In 2016, Catheryn Ryan, Randolph Corney, Andrew MacRae (Saint Mary's University in Halifax), Livio Tornabene, Gordon Osinski, Haley Sapers (University of Western Ontario), John F. Mustard, and Kevin Cannon (Brown University) presented an abstract to the Lunar and Planetary Science Conference including a geomorphological map of Hargraves Crater's ejecta apron in the vicinity of the landing ellipse proposed for the Perseverance rover in the Nili Fossae region. They identified 22 subunits constituting the Hargraves ejecta blanket and polygonally fractured terrains. Other studies have highlighted the connection of Hargraves to the eventual final landing site of Perseverance at Jezero, or to the Nili Fossae candidate landing site to the west of the impact structure, in light both of its ejecta deposits and possibly interlinked fluvial activity between the two impact structures.

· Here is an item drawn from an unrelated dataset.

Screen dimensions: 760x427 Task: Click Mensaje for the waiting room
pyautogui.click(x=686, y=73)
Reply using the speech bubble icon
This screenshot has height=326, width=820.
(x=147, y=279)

In 2019, Al Emran, Luke Marzen, and David King (Auburn University) presented an abstract to the Lunar and Planetary Science Conference reporting the results of an object-based image analysis of an erg within the Hargraves impact structure. The authors reported an overall classification accuracy of 91%.

In 2021, Leah Sacks, Livio Tornabene, Gordon Osinski, and Racel Sapoco (University of Western Ontario) published a detailed geologic map of Hargraves Crater. They identified Hargraves as a double-layered ejecta (DLE) crater akin to several terrestrial analogues, including the Ries impact structure in Germany, for which the initial conceptual model of such craters was articulated. The crater was of interest to the researchers because its ejecta blanket was relatively well-preserved, but it had experienced enough erosion to expose stratigraphy beneath the uppermost ejecta layer.